Sim, Eu adiei o dia do lançamento do meu disco por que foi muita dor o bagulho do Floyd, do João Pedro. Uma coisa na sequência da outra, e eu senti com uma dor mesmo, me senti impotente. Não sentia conexão para lançar um disco e falar: "Olha, galera, aperta aqui, dá play!" O bagulho pegando fogo e eu nessa? Mas o Bob Marley falava: "mano, as pessoas que fazem o mal não tiram folga nenhum dia, porque nós que falamos de amor e tentamos trazer uma nova proposta vamos parar?" Então, a gente retomou as ideias de lançar o disco com isso também, com esse pensamento de que as pessoas também estão precisando ouvir essas coisas, para servir como uma forma de calmante, de se desconectar um pouco dessas coisas, porque a gente tem que viver um dia de cada vez.
Isso tudo te afetou?
Eu fiquei desesperado, mano. Não tinha conexão. Se fosse lançar alguma coisa naquele momento, eu, como pessoa, sentindo toda aquela dor, aquela confusão, essa turbulência toda? Eu não estava com espírito. E aí eu decidi que eu tinha que me respeitar. E eu acho que tem questões mais importantes agora. Essa luta pela democracia, essa luta contra o racismo? Sabe? É muito além do Rael e da música do Rael. É uma coisa existencial mesmo, de vida. Eu virei e pensei: "E aí mano, o que você vai fazer?"
Quero achar maneiras mais eficientes de contribuir. Eu me senti perdido. Agora, comecei a voltar a encontrar forças de novo porque é aquilo: "Vou parar, caralho? Agora?" Cara, os fascistas e os racistas nunca pararam, o fascismo e o racismo nunca parou. Se os caras estão lá, sempre tramando, pensando em várias ideias ruins para nós, a gente que está do outro lado, falando de amor, tentando resgatar pessoas através da música com diálogo sobre amor próprio, sobre fazer uma pausa no seu dia, sobre respirar... Eu vou parar de falar isso para as pessoas também?
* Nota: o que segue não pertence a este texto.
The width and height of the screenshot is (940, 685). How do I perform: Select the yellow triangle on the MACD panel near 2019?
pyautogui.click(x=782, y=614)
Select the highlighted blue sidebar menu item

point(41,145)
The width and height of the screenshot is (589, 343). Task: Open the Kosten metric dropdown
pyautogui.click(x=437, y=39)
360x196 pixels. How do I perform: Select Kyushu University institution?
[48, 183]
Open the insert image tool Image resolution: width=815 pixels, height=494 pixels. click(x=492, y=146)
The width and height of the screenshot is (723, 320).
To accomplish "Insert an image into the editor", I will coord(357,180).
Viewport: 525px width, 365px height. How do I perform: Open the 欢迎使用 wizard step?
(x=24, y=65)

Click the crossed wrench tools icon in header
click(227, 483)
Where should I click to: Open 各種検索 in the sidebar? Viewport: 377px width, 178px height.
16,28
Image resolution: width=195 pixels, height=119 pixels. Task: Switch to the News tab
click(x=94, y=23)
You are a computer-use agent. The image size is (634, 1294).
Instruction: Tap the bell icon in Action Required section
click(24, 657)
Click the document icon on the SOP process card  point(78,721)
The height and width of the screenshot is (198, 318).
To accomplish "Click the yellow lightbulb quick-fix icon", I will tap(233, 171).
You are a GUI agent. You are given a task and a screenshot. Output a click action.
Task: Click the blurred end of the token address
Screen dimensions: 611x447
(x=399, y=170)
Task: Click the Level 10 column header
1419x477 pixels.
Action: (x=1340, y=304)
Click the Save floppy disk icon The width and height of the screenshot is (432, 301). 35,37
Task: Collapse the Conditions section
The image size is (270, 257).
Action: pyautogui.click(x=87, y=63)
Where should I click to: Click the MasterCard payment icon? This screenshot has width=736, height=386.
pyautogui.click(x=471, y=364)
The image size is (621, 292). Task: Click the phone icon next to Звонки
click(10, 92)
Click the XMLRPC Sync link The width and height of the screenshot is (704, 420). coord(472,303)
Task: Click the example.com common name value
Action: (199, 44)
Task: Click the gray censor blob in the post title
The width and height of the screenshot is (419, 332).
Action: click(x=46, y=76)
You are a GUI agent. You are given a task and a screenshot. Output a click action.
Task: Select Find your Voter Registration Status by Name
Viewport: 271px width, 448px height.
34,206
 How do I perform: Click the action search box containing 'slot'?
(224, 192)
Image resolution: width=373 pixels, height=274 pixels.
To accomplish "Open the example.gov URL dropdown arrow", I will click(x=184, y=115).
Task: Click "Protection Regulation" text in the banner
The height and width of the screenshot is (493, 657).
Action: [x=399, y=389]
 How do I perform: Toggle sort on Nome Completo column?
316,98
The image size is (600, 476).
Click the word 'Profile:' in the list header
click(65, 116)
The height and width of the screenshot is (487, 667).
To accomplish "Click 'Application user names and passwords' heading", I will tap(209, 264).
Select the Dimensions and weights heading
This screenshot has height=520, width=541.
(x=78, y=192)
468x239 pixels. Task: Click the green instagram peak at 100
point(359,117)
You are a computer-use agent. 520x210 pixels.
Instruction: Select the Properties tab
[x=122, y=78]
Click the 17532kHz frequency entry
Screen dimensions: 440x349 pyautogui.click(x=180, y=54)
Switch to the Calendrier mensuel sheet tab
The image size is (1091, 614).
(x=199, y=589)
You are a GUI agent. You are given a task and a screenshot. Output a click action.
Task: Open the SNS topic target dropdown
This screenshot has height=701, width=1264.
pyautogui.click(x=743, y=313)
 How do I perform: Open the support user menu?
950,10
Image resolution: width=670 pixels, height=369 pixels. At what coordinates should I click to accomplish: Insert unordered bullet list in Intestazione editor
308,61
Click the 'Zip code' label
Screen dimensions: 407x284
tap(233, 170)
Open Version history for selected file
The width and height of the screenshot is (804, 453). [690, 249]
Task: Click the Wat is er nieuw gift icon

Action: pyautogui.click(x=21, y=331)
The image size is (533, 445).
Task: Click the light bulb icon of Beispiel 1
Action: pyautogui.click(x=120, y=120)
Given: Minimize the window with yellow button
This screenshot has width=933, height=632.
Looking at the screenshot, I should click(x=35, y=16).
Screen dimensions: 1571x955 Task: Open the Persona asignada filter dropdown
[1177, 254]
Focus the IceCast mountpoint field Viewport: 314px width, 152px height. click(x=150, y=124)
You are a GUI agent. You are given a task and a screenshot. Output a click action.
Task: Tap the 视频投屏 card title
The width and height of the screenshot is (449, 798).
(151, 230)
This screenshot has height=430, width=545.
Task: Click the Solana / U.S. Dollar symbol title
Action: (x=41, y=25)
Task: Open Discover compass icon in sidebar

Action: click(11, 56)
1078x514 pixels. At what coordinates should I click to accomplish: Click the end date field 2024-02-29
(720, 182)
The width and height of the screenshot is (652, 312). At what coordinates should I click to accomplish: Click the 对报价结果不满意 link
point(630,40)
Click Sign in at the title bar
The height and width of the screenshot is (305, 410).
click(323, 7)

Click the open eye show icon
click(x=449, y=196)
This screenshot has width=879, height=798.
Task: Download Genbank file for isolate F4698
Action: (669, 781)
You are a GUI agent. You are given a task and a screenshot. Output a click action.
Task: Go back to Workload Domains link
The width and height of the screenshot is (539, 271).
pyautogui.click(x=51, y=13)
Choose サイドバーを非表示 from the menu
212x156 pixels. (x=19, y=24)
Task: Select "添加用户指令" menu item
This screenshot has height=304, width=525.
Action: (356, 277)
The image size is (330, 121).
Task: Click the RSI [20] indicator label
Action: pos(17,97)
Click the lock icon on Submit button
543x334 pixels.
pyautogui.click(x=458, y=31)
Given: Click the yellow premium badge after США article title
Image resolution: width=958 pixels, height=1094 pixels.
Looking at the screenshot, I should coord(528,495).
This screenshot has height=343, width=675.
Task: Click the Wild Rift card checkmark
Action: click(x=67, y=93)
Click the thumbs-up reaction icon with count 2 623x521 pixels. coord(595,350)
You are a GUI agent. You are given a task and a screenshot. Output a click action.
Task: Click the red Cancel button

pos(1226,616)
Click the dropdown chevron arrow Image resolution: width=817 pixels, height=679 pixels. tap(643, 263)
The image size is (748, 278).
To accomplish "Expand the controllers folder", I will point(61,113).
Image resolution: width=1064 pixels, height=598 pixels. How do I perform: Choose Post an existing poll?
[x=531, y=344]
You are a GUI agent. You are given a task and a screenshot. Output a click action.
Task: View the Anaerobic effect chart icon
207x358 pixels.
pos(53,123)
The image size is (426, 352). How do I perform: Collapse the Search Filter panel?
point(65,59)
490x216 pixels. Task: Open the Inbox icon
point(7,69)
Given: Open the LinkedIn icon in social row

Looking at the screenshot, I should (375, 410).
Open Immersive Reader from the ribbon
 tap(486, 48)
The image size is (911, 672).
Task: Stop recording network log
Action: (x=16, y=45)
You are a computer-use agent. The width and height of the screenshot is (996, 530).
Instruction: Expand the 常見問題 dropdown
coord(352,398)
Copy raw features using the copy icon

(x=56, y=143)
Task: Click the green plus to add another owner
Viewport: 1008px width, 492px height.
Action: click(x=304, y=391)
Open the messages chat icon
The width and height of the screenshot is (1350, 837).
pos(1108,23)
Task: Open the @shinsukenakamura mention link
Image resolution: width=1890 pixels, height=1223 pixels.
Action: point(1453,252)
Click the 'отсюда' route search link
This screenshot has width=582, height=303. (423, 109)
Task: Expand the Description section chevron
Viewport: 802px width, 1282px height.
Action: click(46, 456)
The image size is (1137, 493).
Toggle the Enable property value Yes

A música, a arte nesse momento é uma ferramenta fundamental para isso. Foi isso que bateu em mim. De parar e pensar: "Caralho, tio, você já viveu várias coisas, vários bagulhos, agora você vai ficar nessa? Vamo pra cima!"
Mas, sim, bateu muito em mim todas as questões sociais e raciais. Fiquei me perguntando várias coisas. A gente está cansado, caralho. O barato só vai funcionar quando o Brasil acordar e valorizar o seu 55% da população negra que existe. Como é que um país quer crescer, sendo que 55% da população é deixado de canto? Não vai. Isso é uma coisa que tem que ser pensado em conjunto. O James Baldwin, pensador negro, ele, na época da luta pelos direitos civis, falava uma coisa que serve para o Brasil: irmão, já estou aqui há muito tempo, você, branco, também. Você não vai voltar para a Europa eu não vou voltar para a África. A gente vai ter que arrumar um jeito de conviver pacificamente.